▸ SUPPLIED TEXT
◆ ◆ ◆

These two things shouldn’t be in conflict. In fact, they usually complement each other quite nicely. However, I discovered just a few month’s into my travels back in 2007 that I had a big problem….several problems
- Books are heavy. If you have ever had to move and you own a lot of books you have probably discovered just how heavy they can be when you have more than one. If you are taking a trip with just a single book, weight usually isn’t an issue because you can just carry it with you on the plane. However, if you are traveling long-term, books tend to pile up. At one point, the weight of books in my checked bag was almost 1/3 of the total weight I was carrying around. You might just say I could throw the books away or leave them somewhere, but….
- I never want to get rid of books. Perhaps its a compulsion, but I never like throwing books away or leaving them somewhere. Maybe I could do that with a novel, but I mostly read non-fiction and I liked to keep the books I’ve finished in my personal library. When I was on the road full time, that meant piling books up in my bag or shipping them back home, which wasn’t cheap.

◆ ◆ ◆

▸ DATASET SECTION
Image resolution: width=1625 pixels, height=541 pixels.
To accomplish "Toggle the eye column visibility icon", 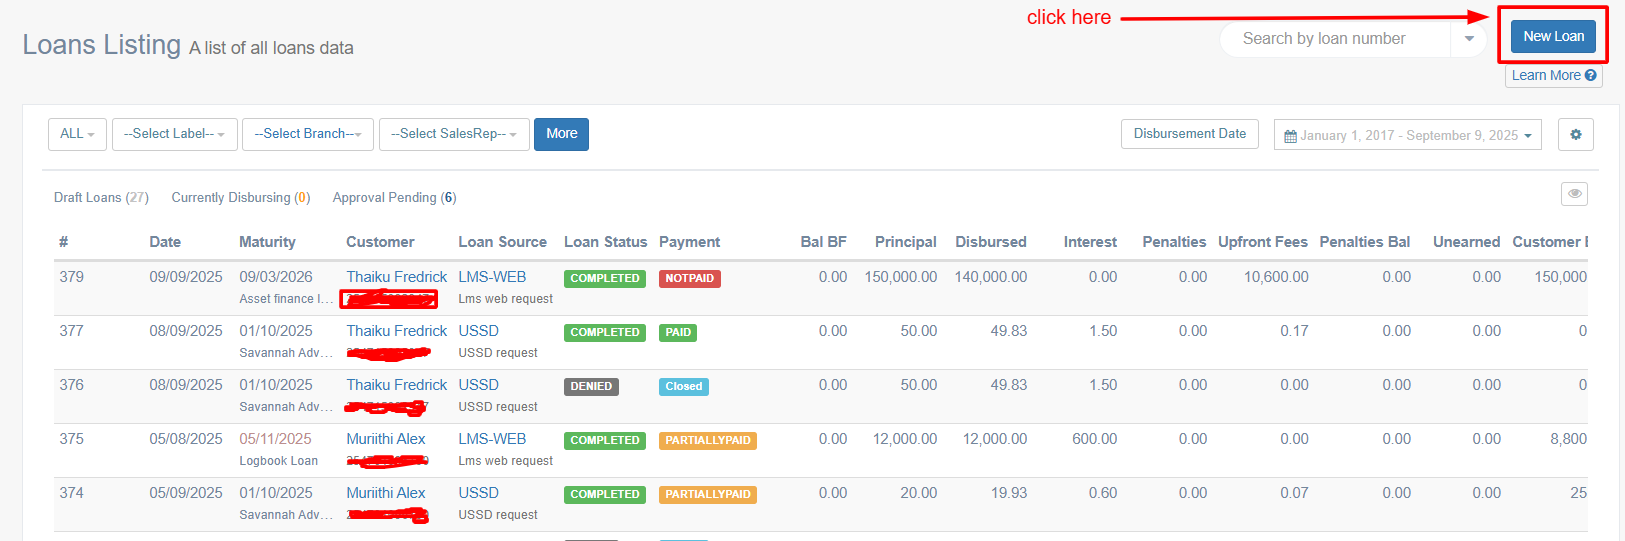I will 1574,194.
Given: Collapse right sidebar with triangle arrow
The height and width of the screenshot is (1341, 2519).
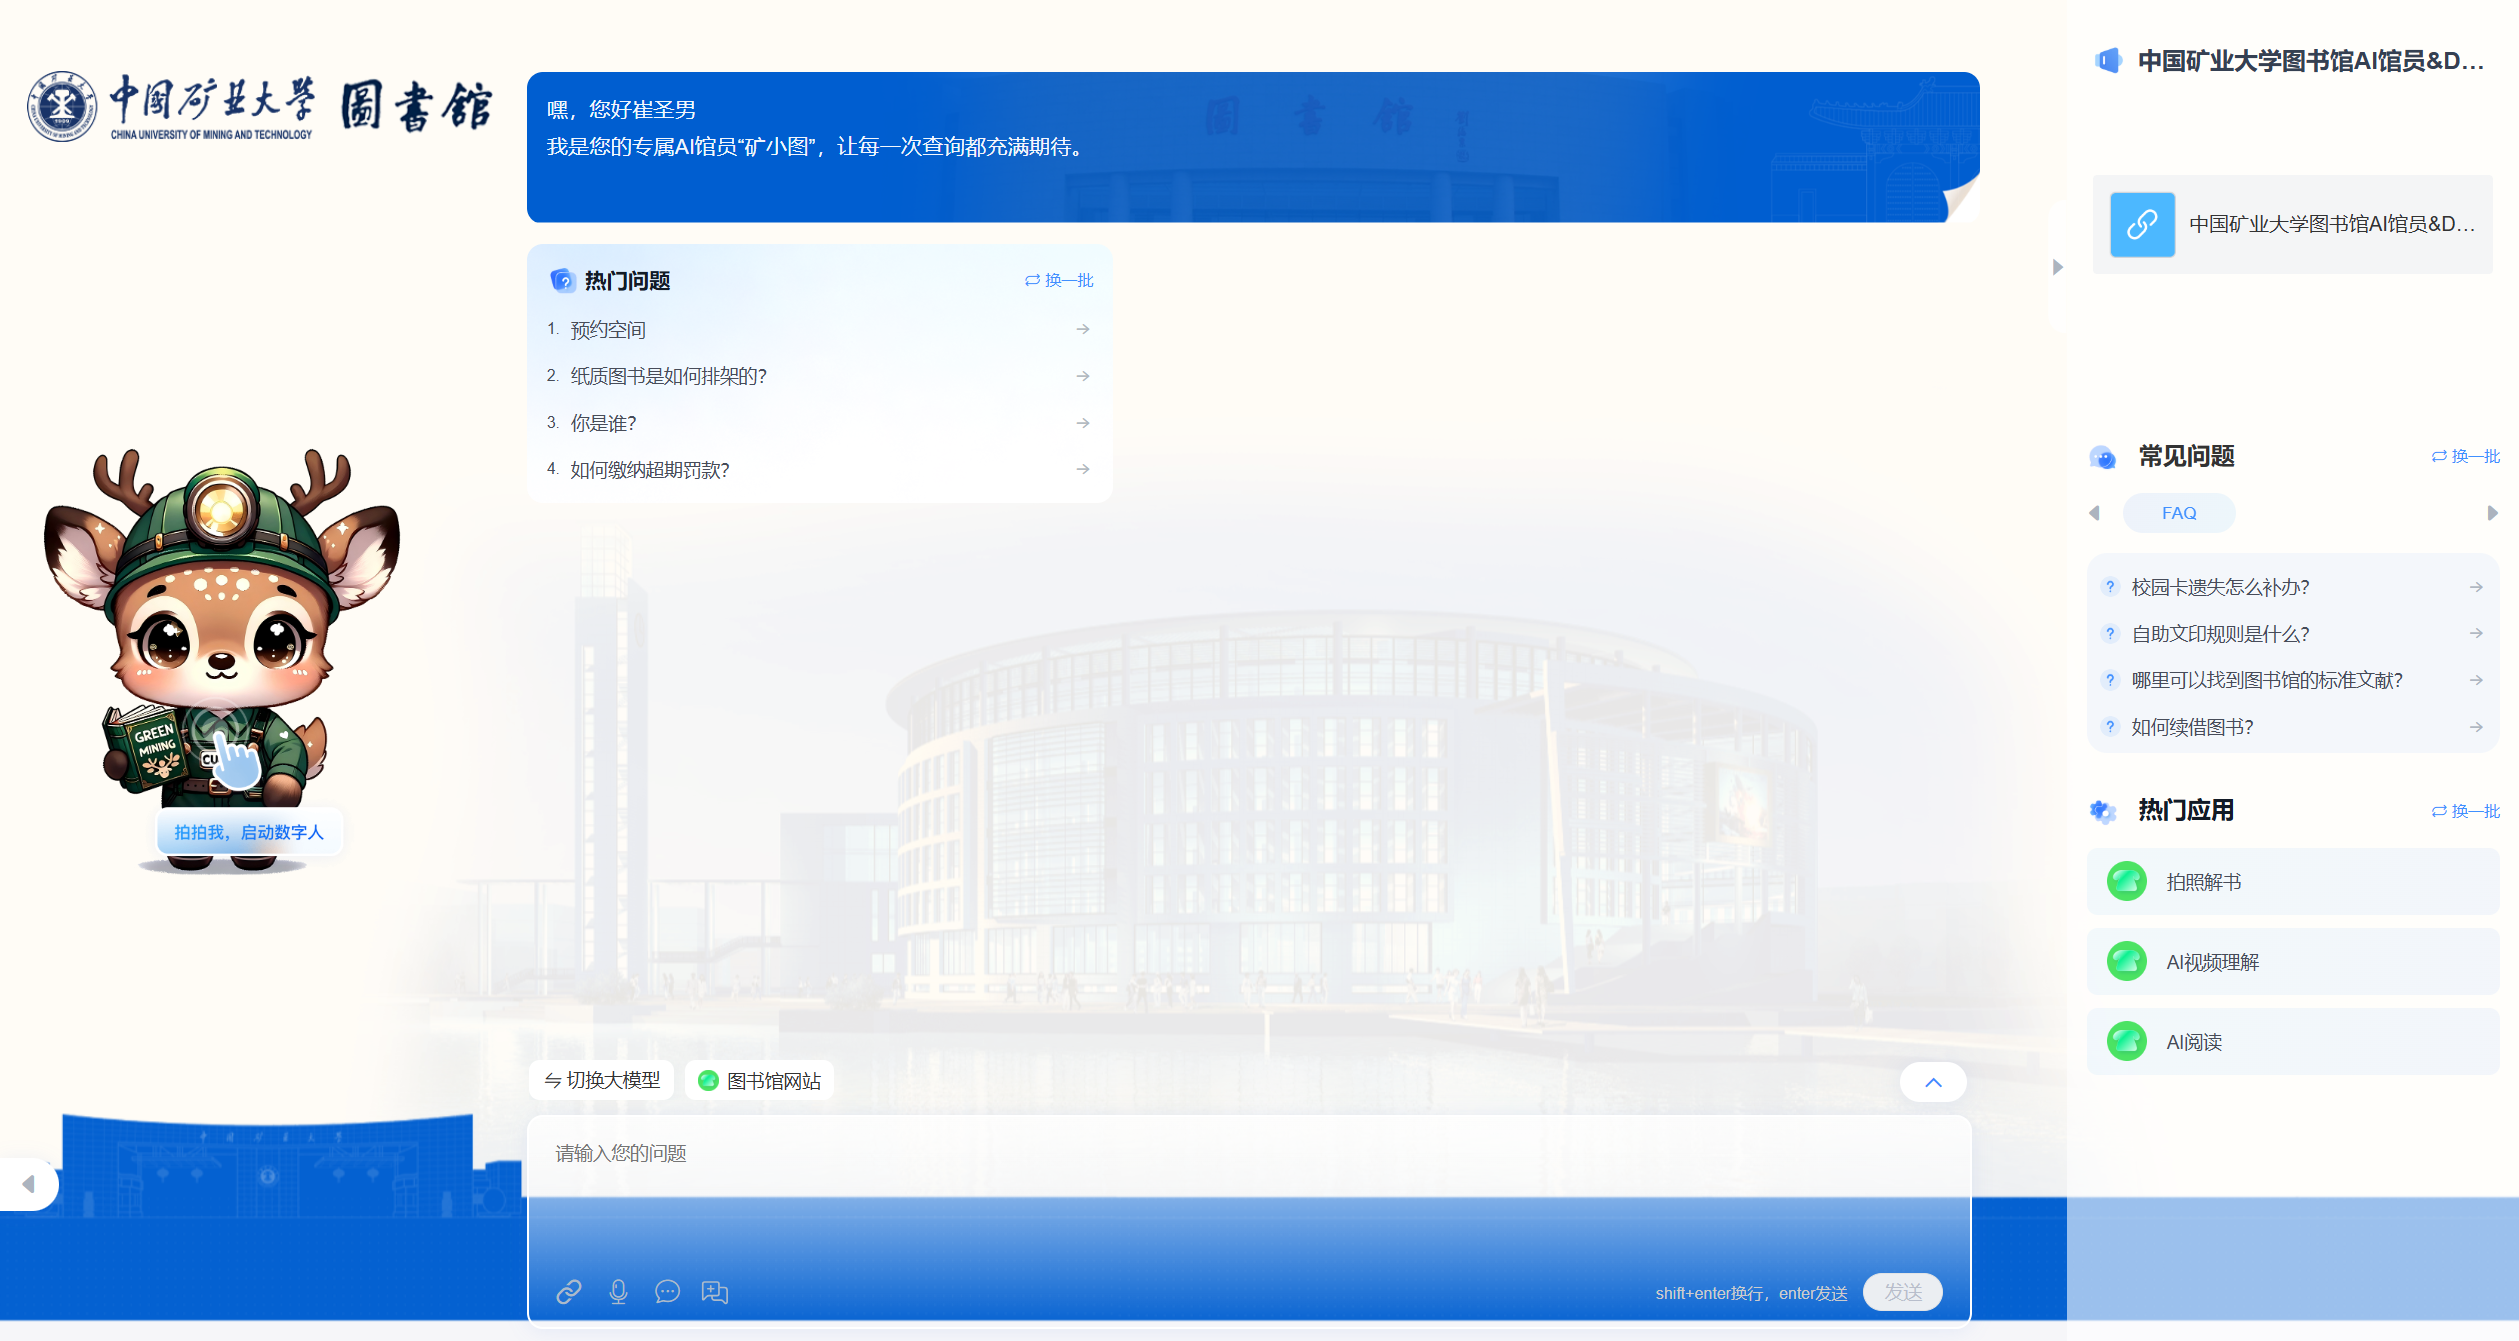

◆ ◆ ◆

▸ INSTRUCTIONS
a – Using the passage about traveling with books, decide whether each statement below agrees with it. For each, answer yes or no and quote the words that settle it.
(i) The writer's travels took place in 2007.
(ii) The writer mostly reads novels.
(iii) At one point, books made up about half of the weight the writer was carrying.
b – Write the next part of the passage about traveling with books, picking up after its final sentence.

▸ IN RESPONSE
a –
(i) Yes: "my travels back in 2007"
(ii) No: "I mostly read non-fiction"
(iii) No: "almost 1/3 of the total weight I was carrying around"

b –
- Books Are Expensive. In most of the world, books are very expensive. Especially English language books if it isn’t an English speaking country. Even in Canada, books are significantly more expensive than what you will find in the US. I found some English language bookstores in Asia where you would expect to pay over US$40 for a hardbound book.
- Selections Overseas Is Poor. This was really the sticking point for me. The bookstores I found overseas usually had a very poor selection of books which focused on best sellers. You could find Harry Potter books or the latest Dan Brown novel, but good luck finding a book about the history of Philippines in WWII. Often times I found myself reading what was available rather than what I wanted, because what I wanted just wasn’t there.
The answer to all my problems came in the form of the Amazon Kindle.
The first Kindle was released in November 2007, after I had been on the road for over 6 months. When it came out I was finishing up a month and a half in Japan and it just wasn’t available in that part of the world. I followed the news and reviews but didn’t jump on the Kindle bandwagon right away.
As with most products, the first few generations of the Kindle were pretty klunky. I always thought the keyboard on the kindle was rather awkward. It was like a Blackberry in a world of iPhones.
I finally make the leap in late 2011 when the Kindle Touch was released. This was finally the version that I thought was a real e-reader. I replaced it almost a year later in December 2012 with the Kindle Paperwhite, which offered a touch screen that was backlit so you could read it in the dark.
I also made sure to buy a 3G version of the Kindle. While the 3G version is more expensive than getting a plain wifi version, the 3G version has Amazon’s Whispernet built in, which lets you log on to 3G networks almost all over the world for free. I can just turn on my Kindle pretty much anywhere to sync or to buy something from the Amazon store.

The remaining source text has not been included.